Frente a la denuncia del fiscal, se requiere iluminar, por encima de oscuras acusaciones que, alejadas completamente del rigor que se exige a los escritos judiciales, son legitimadas con liviandad por un sector del Poder Judicial, más interesado en jugar un rol importante en la mecánica destituyente, que en el objeto natural de su función: Perseguir Justicia.

Un hilo de plata de fulgor oscuro une los acontecimientos en torno de la Resolución 125 y estos hechos recientes. Los primeros, con su efusión desestabilizadora, traían la realidad de una inesperada mutancia social en la mentalidad de los sectores agrarios, tomados entre las nuevas tecnologías, la Bolsa de Chicago, el televisado “paro histórico” de un Grito de Alcorta al revés, y la aceptación acrítica de los métodos de siembra transgénicos. Estos otros trágicos eventos de ahora, son una lúgubre manifestación de los pensamientos encriptados, los códigos de desciframiento por parte de especialistas en manipulaciones colectivas, manifestación de poderes que se disponen ante criptografías asesinas o creación de escenarios donde cada persona es un signo, no de carácter humanístico, sino útil para un aviso mafioso.

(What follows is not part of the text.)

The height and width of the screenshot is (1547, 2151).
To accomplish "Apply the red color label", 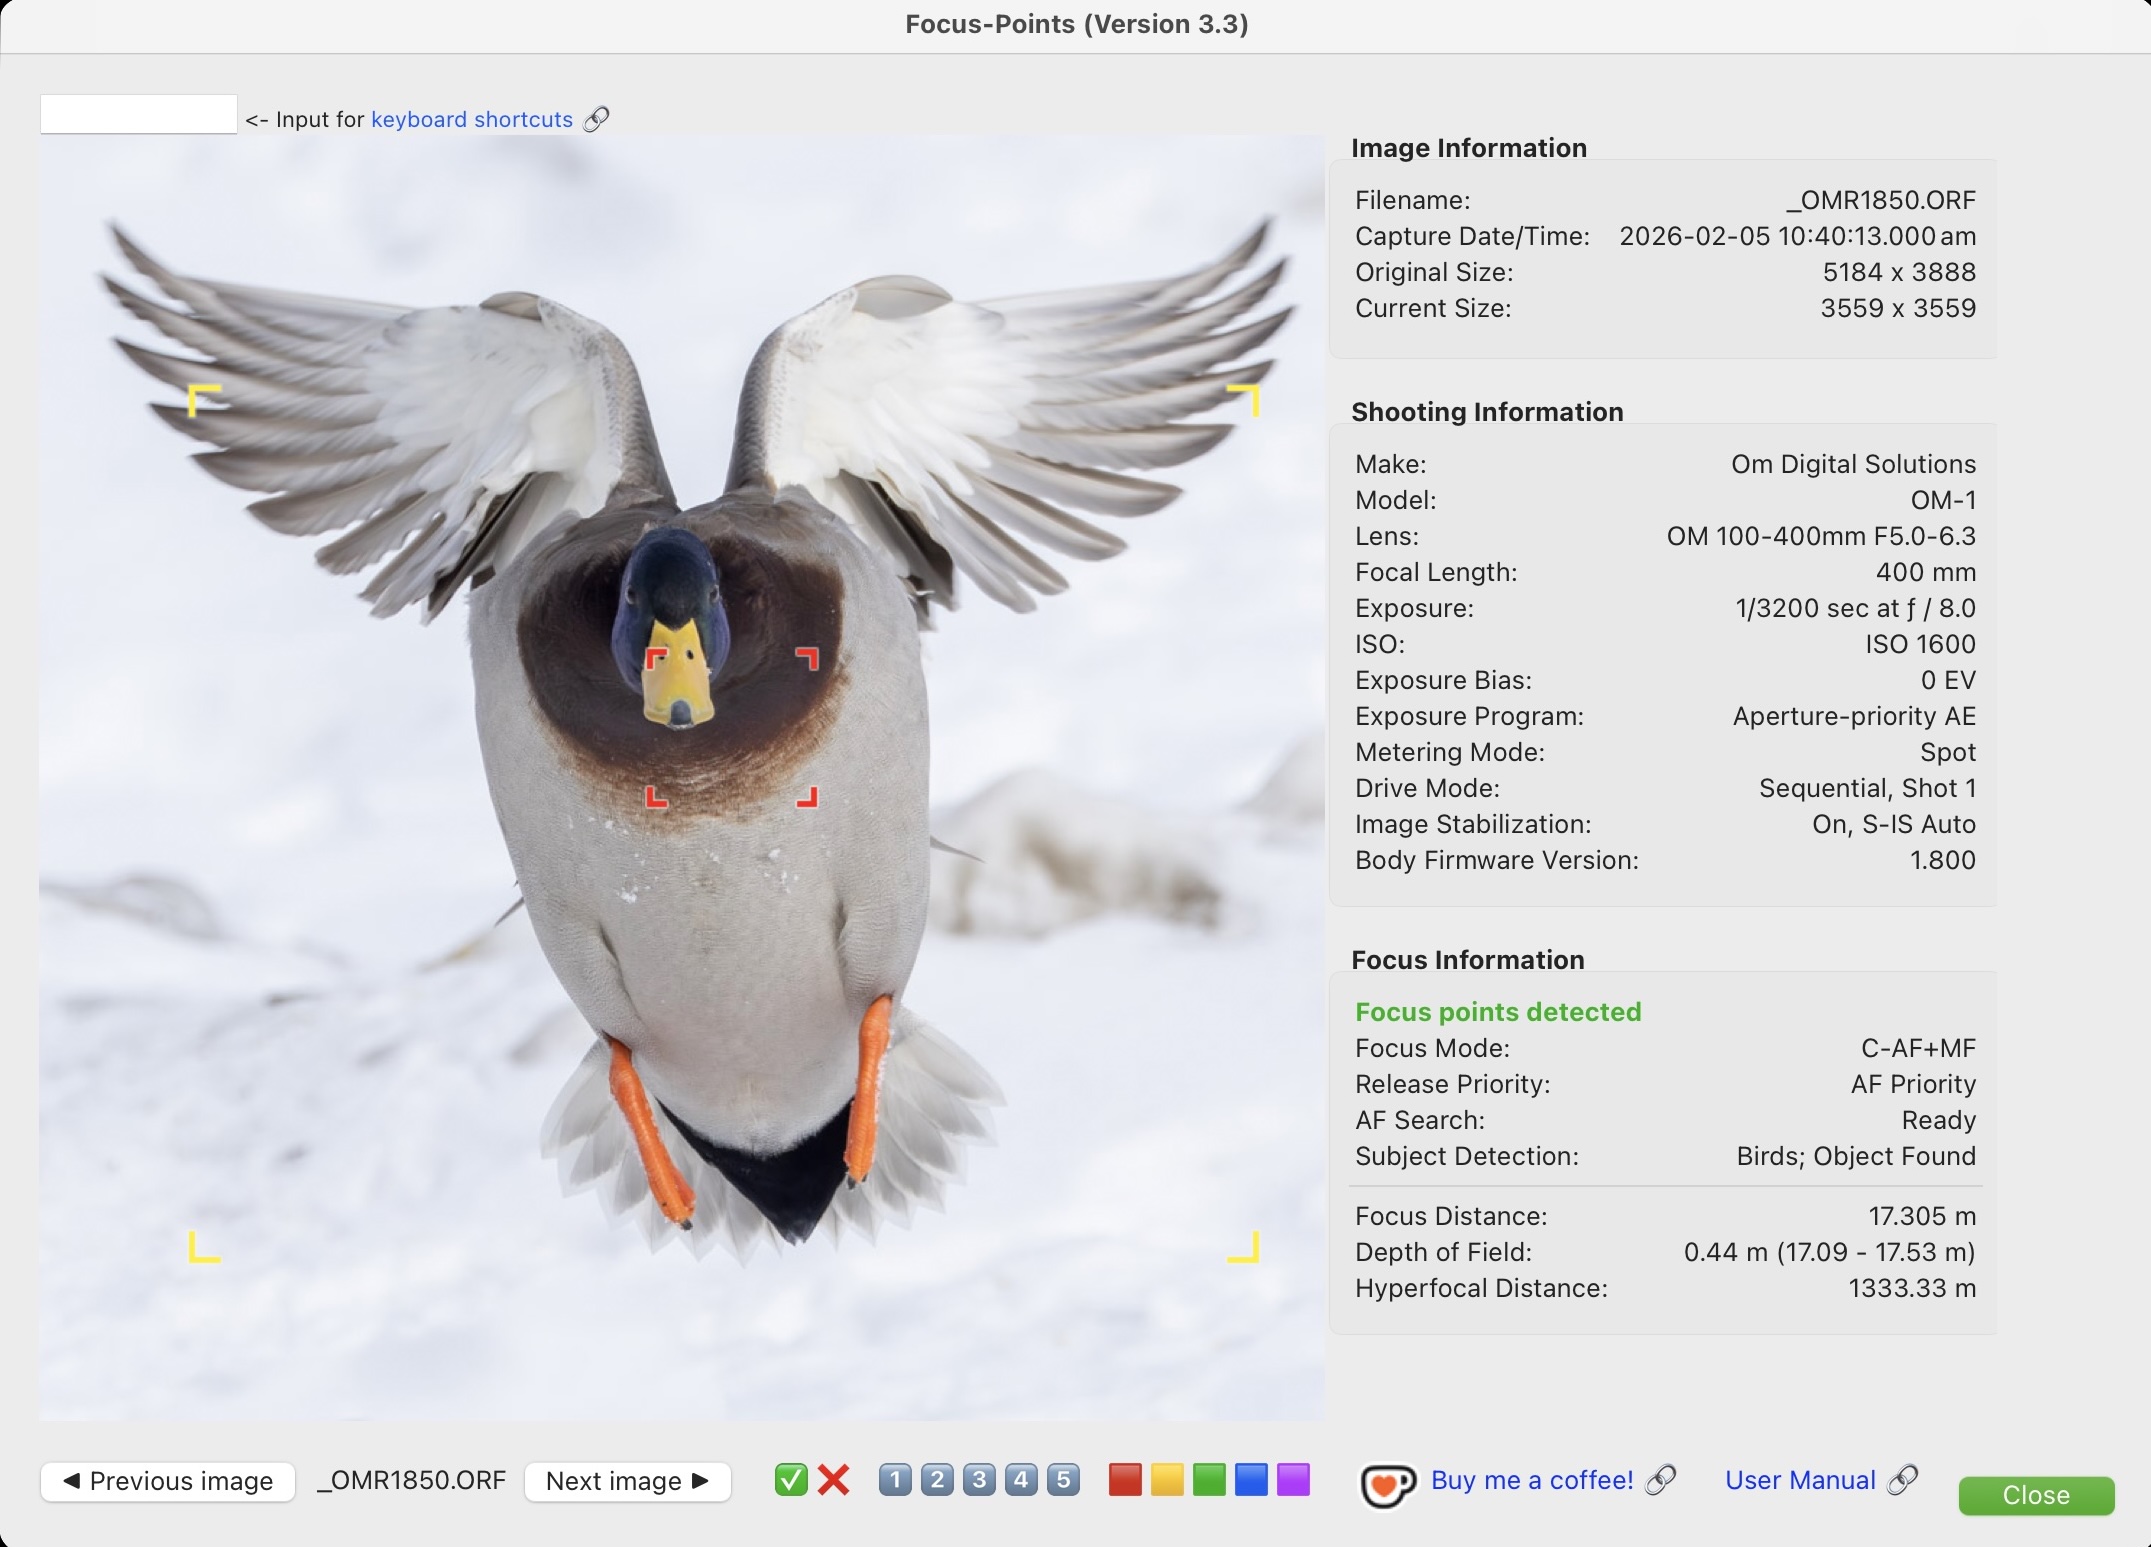I will 1125,1480.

Todo eso quiso evitarse al acelerar la investigación de los atentados con la Embajada de Israel y la AMIA. Muchos hemos discutido en un sentido u otro el memorándum con Irán. Era una pieza dificultosa de la diplomacia argentina, por el carácter de aquel gobierno, pero no se trataba de pactar con sus gobernantes sino de buscar pruebas. Eran decisiones difíciles y quizá desaconsejables, que sin embargo Estados Unidos tomó después, al conjuro de sus cambiantes posiciones sobre su interpretación del marco mundial según sus intereses de cada momento. Ellos pueden hacerlo. Pero la Argentina hasta tiene dificultades para cambiar sus códigos de procedimiento judiciales, para democratizarlos. (Léase: para evitar que otras esferas, judiciales o comunicacionales, hablen el lenguaje de los Servicios de Informaciones.)

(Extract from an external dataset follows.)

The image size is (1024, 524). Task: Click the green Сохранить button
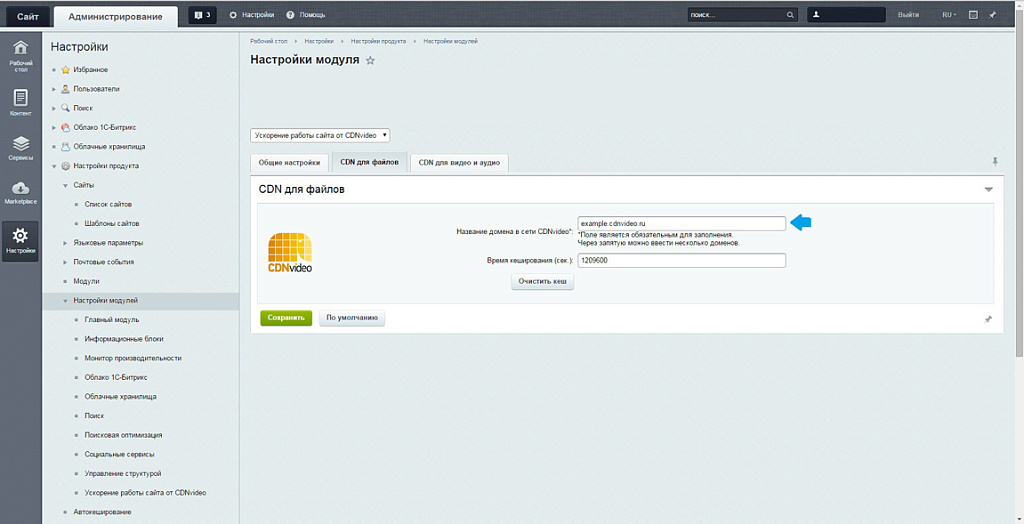[x=286, y=318]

Argentina no tiene esa propensión, ese poderío ni esos intereses. Sólo quería y sigue queriendo esclarecer un horrendo crimen de lesa humanidad, como ya ha esclarecido otros cometidos por una configuración terrorista de su propio Estado. La propia comunidad judía aceptó primero, con lógicas prevenciones, estos difíciles pasos, antes de derechizarse a través de sus dirigentes oficiales, completamente inducidos por el imperio de los influjos llegados de la actual lógica de guerras mundiales segmentadas, por lo que ahora es necesario que los ciudadanos argentinos de origen judío se levanten ante este cerco arbitrario que se le tiende al gobierno argentino, invocando las grandes tradiciones humanísticas del judaísmo. En ese sentido, rechazar las tramas de prejuicios teológicos-raciales-políticos que dominan la vida contemporánea (obra de los “servicios” de todo tipo, entidades míticas que yacen en el interior de los Medios Comunicacionales, los Estados y de nuestras propias conversaciones casuales), es una obra de las nuevas políticas munidas de éticas de izquierda, inspiradas en grandes reformas jurídicas, en un nuevo respeto a la naturaleza, en legados democrático-populares y nacional-institucionales, que sin duda forjarán nuevos frentes sociales que cambien las formas del miedo por una actualidad de compromiso con las críticas necesarias al dominio del virulento control global sobre economías, ideas y cuerpos. Combatir la islamofobia, la judeofobia, la laicofobia no se hace viendo la historia como un encadenamiento rígido de eslabones ya forjados. Alguien puede suicidarse o no, estando en el centro de la escena, no porque la geopolítica mundial vaya para tal o cual lado. Pero una muerte como la que hoy lamentamos obliga a refinar ideas y pensarse también a sí mismos antes de elegir los fáciles anatemas del costumbrismo nacional.